Chocolate com larvas e barras de cereais enriquecidos com farinha de inseto já são vendidos pela Portugal Bugs
(Foto: Artur Machado/Global Imagens)

Paulo Lucas, ambientalista da associação Zero, vê nos insetos “uma solução a adotar para reduzir o consumo de pescado e de carne, principalmente a de vaca e de porco, que são mais impactantes”, quer ao nível das emissões para a atmosfera, quer dos efluentes pecuários. Ainda assim, considera que esta opção será sempre para “um nicho” de pessoas e nunca uma “verdadeira alternativa”. O caminho, defende, é reduzir a carne, aumentando o consumo de vegetais e leguminosas e o número de refeições vegetarianas por semana. “Advogamos a redução do consumo de carne. Se os insetos ajudarem um pouco nisso, pode ser um caminho, mas não será necessariamente o caminho, pois culturalmente desconfiamos dessa bicharada, achamo-la repugnante porque fomos educados assim”, nota.

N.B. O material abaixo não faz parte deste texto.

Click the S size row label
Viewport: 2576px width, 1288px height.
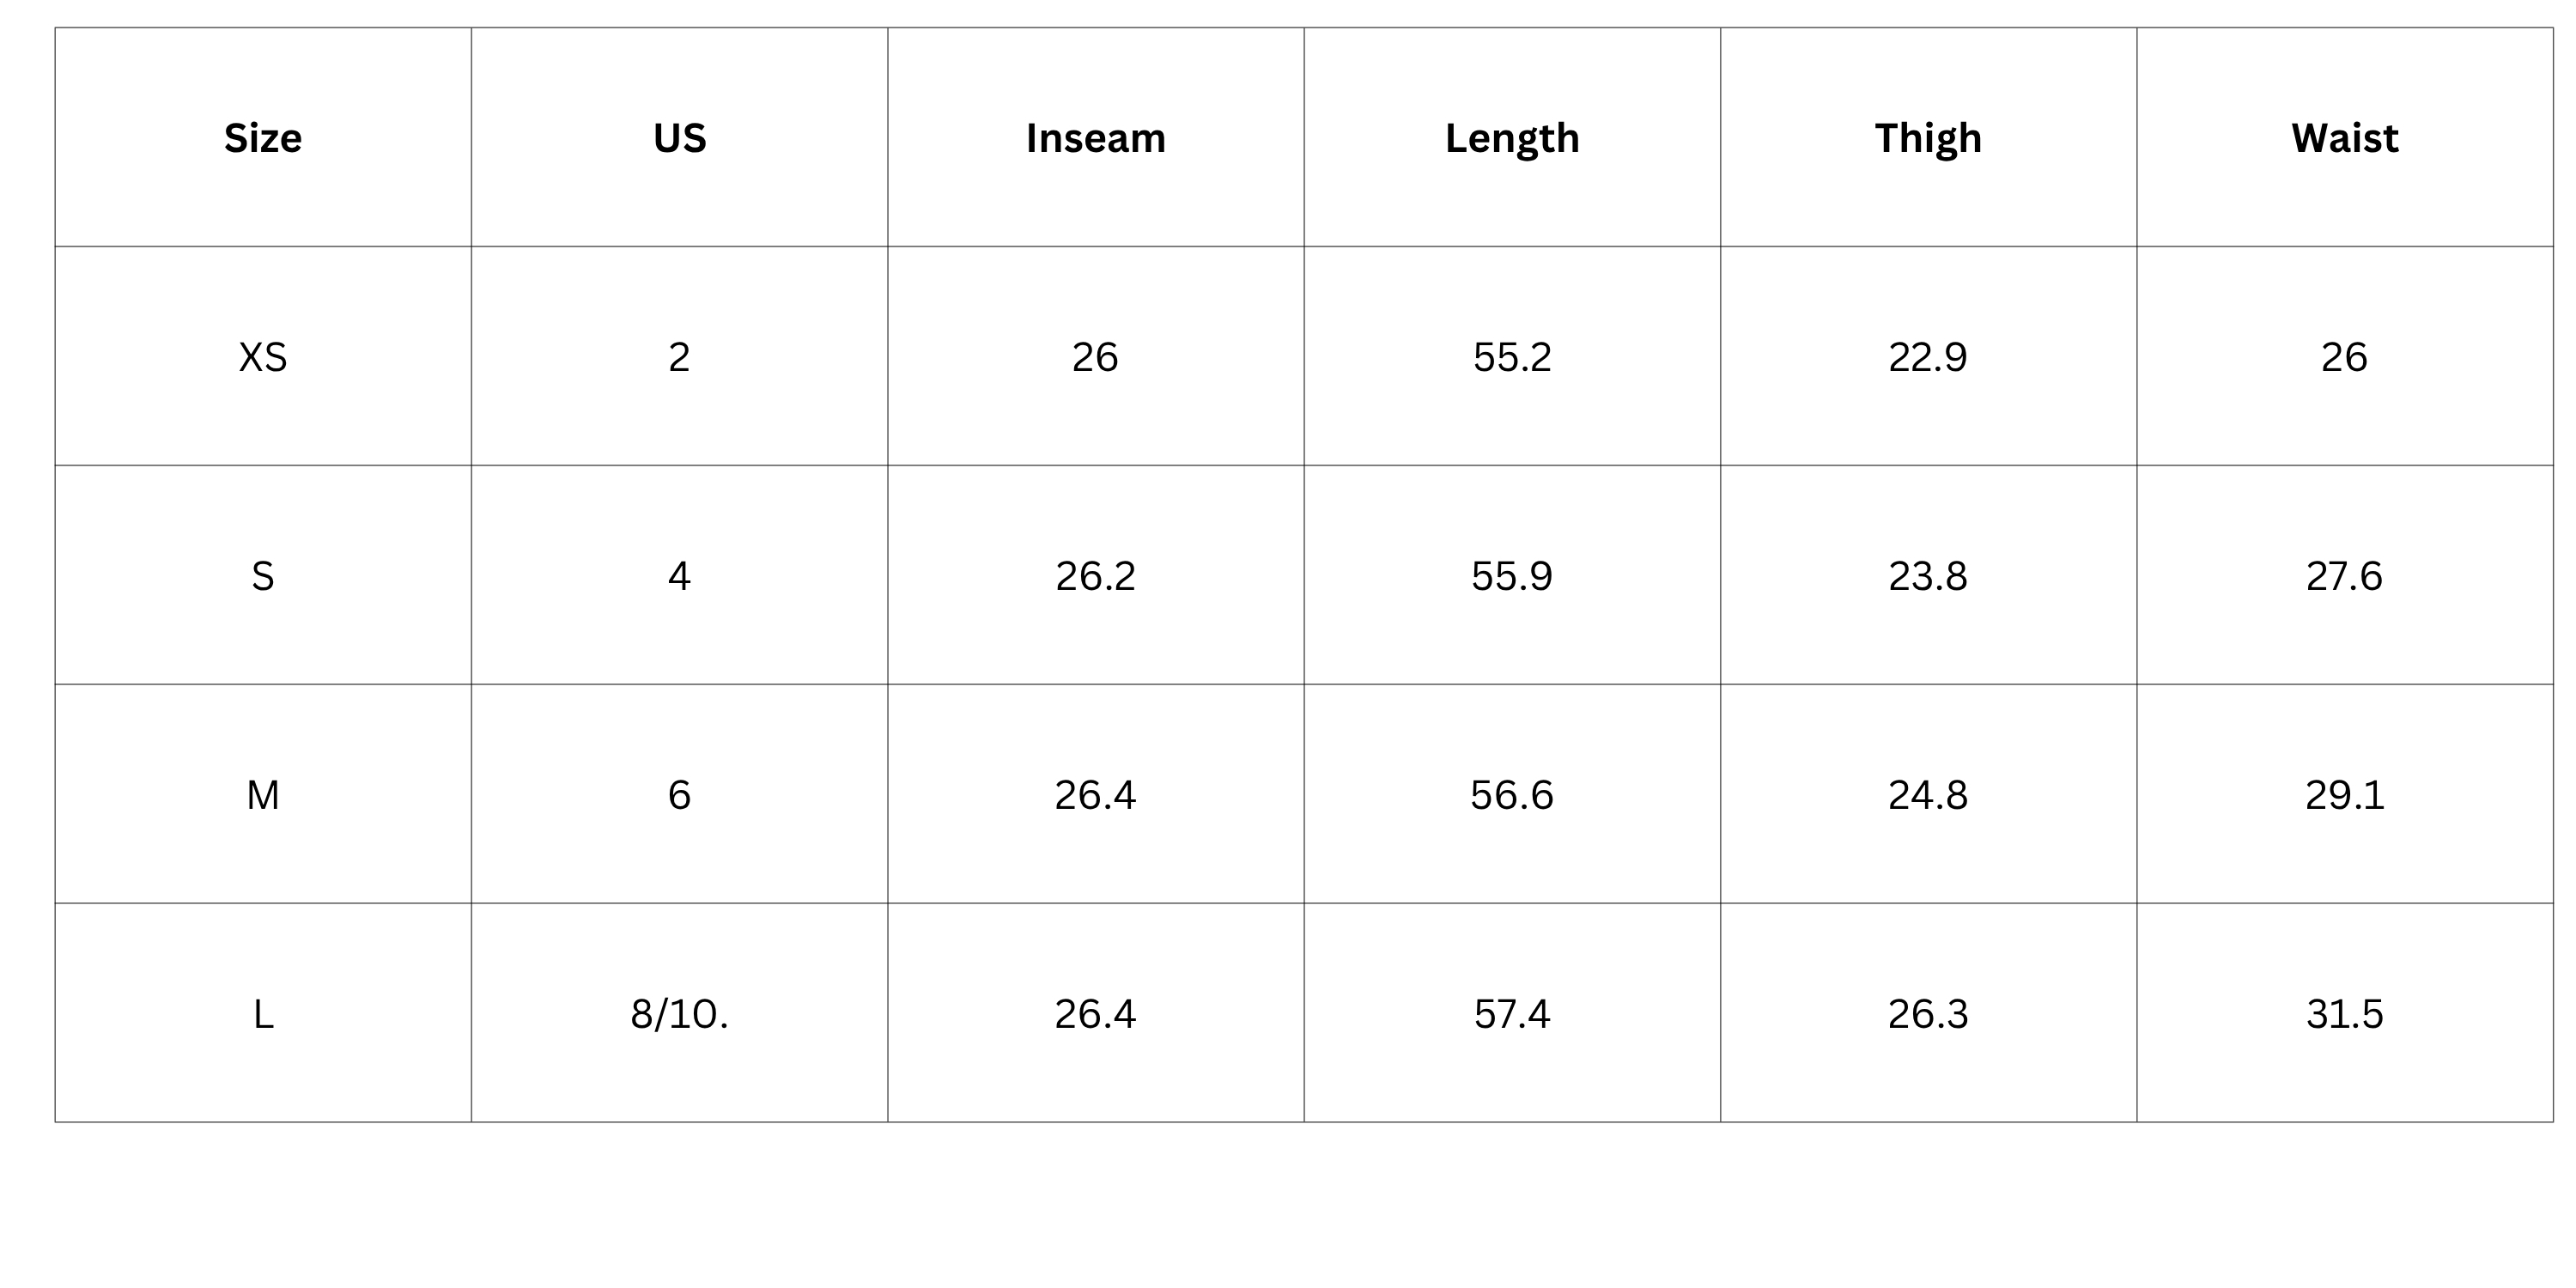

Por outro lado, o impacto ambiental da produção dos insetos preocupa. “Como vão ser alimentados? Se for com desperdício orgânico ótimo, não há problema nenhum. Mas se tivermos de produzir vegetais para alimentar a indústria dos insetos, então, já não é tão sustentável”, contrapõe o ambientalista. Susana Fonseca, da direção da Zero, concorda. Bate palmas à reutilização de resíduos orgânicos para alimentar os insetos – “é a economia circular no seu melhor” – mas pede cautelas com a produção intensiva. O que é necessário? São precisos medicamentos? Há pragas? Como se controlam?, questiona.

Tempo, paciência, resiliência. Rui, Vasco, Guilherme e Sara sabem que ainda há muito caminho para correr até que o consumo de insetos entre na alimentação dos portugueses. As portas abriram-se, agora, é preciso convencer os convidados a entrar.